Scott is unfazed by such criticism.
The economic growth his policies have
aided means that the state is strong enough to make “investments” in key
spending areas, he says.
There’s no doubt that Scott’s
policies have left the state far better off than high-tax liberal bastions.
Florida gained 350,000 new residents, many of them economic escapees from
high-tax California, New Jersey, and Connecticut.
Scott says the liberal
governors of those states are the best advertisements for their citizens
picking up stakes and moving to Florida.
Conservatives feel good about Scott
taking his record to the voters this November.
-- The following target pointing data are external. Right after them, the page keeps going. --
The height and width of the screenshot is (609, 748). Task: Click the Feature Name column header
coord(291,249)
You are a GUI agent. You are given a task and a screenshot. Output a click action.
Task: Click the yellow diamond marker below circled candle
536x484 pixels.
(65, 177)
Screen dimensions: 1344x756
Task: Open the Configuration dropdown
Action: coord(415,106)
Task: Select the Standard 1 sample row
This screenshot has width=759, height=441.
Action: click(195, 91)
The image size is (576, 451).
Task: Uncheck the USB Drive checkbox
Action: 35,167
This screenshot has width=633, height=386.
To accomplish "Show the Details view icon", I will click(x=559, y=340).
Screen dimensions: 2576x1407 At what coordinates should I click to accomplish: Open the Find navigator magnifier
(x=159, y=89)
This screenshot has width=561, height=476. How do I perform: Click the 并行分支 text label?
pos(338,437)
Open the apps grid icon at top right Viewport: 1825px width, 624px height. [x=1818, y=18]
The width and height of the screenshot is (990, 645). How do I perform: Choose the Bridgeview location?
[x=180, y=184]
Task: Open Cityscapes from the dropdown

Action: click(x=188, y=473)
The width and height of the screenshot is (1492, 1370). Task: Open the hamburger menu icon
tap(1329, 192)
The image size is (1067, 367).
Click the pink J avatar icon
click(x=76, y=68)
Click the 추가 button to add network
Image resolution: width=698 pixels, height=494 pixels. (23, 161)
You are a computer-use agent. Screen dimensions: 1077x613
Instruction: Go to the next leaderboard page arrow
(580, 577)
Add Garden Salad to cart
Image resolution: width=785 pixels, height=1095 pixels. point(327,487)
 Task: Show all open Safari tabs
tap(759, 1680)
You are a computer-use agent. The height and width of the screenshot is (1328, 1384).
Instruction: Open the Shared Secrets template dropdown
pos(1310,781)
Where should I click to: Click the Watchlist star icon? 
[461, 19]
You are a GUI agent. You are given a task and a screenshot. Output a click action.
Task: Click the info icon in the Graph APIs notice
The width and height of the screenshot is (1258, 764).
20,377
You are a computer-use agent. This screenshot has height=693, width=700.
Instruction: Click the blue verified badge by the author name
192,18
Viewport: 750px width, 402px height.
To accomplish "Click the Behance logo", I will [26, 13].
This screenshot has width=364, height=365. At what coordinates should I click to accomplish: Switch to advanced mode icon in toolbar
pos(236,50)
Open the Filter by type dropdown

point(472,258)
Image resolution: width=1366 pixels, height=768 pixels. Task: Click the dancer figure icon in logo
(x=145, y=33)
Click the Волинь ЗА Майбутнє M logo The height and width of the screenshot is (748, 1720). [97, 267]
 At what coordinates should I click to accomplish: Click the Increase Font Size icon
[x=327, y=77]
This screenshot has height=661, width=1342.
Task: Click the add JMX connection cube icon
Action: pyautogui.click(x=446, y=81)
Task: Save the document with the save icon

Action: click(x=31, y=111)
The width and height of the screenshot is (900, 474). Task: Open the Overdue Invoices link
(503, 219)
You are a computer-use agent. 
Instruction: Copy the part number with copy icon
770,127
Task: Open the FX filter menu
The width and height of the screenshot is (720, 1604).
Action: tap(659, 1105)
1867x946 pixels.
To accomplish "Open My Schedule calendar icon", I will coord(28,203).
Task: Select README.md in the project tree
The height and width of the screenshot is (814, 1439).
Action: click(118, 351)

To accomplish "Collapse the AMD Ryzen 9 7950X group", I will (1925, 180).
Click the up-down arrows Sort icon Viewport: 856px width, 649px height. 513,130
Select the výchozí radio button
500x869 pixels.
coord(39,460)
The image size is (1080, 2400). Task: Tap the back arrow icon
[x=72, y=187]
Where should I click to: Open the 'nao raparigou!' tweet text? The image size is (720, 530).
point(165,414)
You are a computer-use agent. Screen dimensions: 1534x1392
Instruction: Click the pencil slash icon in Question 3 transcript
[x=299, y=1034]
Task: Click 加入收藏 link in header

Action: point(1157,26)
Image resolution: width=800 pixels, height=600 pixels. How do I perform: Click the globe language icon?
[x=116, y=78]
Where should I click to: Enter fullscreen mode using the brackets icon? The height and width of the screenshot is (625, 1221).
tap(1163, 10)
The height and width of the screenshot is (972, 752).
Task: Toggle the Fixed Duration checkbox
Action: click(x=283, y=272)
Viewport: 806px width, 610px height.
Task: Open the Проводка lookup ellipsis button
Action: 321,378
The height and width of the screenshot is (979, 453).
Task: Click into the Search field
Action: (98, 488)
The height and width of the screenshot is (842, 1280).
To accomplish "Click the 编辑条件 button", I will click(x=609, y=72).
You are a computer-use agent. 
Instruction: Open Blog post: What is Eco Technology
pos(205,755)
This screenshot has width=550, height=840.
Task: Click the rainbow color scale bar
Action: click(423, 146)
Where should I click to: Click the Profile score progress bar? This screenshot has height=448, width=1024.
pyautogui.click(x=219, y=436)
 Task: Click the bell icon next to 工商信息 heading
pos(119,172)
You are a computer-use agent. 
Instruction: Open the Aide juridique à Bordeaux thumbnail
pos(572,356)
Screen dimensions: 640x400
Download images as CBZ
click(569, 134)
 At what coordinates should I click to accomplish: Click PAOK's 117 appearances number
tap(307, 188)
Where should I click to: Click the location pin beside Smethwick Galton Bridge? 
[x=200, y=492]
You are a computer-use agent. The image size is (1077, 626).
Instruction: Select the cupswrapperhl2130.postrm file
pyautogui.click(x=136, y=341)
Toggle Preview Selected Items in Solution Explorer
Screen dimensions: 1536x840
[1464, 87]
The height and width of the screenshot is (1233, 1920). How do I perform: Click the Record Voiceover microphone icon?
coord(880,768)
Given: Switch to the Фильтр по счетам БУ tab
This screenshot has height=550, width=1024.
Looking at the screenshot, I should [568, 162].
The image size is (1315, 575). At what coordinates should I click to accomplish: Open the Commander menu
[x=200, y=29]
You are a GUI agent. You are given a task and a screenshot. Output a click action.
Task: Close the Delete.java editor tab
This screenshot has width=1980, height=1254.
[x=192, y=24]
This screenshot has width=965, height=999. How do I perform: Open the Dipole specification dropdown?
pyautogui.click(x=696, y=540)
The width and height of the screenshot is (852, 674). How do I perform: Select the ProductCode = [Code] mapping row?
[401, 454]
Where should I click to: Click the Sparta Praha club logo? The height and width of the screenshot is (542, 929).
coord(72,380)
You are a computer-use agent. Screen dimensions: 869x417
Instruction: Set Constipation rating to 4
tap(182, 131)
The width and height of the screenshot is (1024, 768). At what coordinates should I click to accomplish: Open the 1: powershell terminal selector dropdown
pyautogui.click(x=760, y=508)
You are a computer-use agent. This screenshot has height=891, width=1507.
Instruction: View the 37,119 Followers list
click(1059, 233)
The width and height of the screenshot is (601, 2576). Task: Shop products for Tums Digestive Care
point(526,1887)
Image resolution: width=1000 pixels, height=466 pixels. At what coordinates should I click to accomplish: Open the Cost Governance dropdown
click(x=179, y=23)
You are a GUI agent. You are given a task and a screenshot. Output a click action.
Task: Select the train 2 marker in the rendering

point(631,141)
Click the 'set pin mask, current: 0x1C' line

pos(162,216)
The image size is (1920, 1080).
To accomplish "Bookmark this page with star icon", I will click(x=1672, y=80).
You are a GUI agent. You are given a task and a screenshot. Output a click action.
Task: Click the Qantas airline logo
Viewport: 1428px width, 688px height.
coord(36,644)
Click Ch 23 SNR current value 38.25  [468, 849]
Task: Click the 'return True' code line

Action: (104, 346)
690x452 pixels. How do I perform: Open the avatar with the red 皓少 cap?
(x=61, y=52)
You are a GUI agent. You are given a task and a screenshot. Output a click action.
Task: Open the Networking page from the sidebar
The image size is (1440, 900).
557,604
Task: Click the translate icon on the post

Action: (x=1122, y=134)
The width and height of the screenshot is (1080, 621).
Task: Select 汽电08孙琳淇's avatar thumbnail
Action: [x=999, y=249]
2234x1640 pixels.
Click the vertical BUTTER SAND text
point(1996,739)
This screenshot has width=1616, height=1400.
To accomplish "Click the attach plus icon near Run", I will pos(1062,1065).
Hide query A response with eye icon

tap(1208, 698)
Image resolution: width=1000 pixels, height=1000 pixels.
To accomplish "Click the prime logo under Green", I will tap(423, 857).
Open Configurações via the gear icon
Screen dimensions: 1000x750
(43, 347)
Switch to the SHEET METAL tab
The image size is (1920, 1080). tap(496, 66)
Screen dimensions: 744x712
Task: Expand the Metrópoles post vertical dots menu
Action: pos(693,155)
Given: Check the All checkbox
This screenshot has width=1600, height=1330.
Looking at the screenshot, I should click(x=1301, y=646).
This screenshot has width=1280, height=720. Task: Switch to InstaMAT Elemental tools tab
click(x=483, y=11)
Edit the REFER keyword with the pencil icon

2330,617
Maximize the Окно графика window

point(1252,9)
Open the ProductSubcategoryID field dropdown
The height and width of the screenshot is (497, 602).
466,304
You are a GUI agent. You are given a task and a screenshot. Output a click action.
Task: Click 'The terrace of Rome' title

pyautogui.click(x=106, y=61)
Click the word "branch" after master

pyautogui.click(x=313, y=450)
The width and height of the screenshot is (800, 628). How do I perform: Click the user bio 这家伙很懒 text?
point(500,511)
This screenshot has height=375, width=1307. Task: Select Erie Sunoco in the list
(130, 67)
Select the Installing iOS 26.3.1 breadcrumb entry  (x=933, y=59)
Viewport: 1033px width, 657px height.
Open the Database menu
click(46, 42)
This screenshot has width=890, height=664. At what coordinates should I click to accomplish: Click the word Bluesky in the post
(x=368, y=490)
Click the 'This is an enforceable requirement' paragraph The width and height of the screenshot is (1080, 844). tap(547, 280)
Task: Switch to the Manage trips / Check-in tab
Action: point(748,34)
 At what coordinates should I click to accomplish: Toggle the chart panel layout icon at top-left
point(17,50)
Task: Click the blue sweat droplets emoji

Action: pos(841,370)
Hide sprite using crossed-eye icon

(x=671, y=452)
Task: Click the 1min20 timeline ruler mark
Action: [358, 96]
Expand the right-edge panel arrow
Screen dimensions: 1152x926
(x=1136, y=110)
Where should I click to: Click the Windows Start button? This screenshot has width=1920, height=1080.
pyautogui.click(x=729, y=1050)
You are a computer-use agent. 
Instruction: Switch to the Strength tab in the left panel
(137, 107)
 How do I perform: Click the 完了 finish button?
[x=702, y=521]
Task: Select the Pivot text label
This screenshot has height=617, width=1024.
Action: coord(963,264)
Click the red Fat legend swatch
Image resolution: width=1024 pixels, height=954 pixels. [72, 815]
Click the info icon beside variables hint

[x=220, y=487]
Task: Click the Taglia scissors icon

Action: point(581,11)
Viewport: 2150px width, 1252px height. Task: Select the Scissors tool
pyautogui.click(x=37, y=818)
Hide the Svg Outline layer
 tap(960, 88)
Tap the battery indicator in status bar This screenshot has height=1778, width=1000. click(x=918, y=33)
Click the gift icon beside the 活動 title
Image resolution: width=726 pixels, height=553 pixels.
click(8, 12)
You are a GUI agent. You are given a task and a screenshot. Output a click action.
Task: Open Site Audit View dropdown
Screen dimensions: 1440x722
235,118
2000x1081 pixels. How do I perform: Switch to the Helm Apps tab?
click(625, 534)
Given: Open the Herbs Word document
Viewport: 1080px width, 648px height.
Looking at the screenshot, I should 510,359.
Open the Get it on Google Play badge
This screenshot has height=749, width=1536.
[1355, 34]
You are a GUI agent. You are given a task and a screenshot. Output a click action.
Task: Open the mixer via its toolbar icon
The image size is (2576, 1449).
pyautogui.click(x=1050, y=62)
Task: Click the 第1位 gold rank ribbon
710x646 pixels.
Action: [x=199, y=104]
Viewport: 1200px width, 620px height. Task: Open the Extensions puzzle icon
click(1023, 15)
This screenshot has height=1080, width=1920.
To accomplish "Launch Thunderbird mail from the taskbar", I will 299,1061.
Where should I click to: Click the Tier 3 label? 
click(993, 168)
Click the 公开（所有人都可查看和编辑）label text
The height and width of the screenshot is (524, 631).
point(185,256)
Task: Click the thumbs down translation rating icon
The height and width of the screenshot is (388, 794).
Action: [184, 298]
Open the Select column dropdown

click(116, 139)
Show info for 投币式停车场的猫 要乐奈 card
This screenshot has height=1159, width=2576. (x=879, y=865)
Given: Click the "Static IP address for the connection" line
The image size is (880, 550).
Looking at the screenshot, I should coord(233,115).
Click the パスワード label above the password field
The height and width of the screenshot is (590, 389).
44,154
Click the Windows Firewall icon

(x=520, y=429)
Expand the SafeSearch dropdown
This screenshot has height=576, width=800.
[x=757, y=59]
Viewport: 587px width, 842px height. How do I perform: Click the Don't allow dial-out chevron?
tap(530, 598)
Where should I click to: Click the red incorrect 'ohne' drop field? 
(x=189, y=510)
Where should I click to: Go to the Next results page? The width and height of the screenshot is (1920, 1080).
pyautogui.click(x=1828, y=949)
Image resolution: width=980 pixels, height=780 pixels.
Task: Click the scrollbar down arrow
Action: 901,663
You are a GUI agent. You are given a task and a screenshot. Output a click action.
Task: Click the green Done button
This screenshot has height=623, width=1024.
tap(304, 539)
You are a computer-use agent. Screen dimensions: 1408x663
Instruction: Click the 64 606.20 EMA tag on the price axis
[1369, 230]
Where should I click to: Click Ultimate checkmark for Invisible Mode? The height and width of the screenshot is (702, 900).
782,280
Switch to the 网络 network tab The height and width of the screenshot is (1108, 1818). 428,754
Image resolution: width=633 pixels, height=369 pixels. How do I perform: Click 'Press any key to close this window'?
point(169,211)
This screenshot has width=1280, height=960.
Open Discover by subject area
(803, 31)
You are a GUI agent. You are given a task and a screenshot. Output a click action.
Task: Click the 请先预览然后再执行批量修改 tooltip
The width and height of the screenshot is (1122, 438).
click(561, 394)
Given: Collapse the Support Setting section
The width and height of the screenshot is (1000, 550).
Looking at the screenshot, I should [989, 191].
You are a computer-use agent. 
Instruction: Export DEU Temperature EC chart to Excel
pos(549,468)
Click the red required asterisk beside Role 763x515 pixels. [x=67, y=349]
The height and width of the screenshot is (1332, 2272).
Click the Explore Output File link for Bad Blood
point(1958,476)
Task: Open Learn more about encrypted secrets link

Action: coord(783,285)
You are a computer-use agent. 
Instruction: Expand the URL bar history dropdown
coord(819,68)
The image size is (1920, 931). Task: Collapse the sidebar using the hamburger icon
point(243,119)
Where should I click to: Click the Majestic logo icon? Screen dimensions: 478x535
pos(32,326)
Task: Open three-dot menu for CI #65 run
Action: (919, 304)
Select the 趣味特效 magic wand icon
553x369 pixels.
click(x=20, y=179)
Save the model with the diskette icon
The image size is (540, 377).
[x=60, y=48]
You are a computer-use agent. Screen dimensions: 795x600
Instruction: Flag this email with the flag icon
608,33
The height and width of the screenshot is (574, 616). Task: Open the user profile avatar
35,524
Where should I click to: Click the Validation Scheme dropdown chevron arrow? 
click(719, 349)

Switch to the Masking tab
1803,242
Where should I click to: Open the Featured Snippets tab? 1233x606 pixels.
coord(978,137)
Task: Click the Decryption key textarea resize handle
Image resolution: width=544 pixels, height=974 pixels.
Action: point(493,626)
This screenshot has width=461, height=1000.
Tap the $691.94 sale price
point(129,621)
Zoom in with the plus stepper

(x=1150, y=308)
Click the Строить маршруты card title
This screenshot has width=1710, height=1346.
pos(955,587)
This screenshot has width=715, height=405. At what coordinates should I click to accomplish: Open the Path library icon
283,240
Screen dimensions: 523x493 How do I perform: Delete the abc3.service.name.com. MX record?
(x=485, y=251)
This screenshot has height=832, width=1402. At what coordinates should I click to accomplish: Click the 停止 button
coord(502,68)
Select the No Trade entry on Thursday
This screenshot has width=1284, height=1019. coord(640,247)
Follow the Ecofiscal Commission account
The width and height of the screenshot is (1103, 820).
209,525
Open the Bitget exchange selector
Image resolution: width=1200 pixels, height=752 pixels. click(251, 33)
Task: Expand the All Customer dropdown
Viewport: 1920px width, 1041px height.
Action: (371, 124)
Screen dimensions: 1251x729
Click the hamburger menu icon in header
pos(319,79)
Ron DeSantis, a Republican
congressman who is running to succeed Scott as governor, told me this weekend
that Scott will also be able to pummel Nelson, the Democratic incumbent
senator, for his votes against Supreme Court nominee Neil Gorsuch and against
the Trump tax cut.
Grover Norquist, the president of Americans for Tax Reform,
says Scott can use the state’s prosperity to appeal to many voters who wouldn’t
normally be reachable.
A recent Mason Dixon poll, for example, found that
even 59 percent of Democrats think that the state’s economy is on the right
track.
Rick Scott signed and kept the pledge against raising taxes for eight
years.
Even better, “he cut taxes each and
every year of his governorship,” Norquist told me. “He always put taxpayers
ahead of the special interests, and that’s a winning political formula.”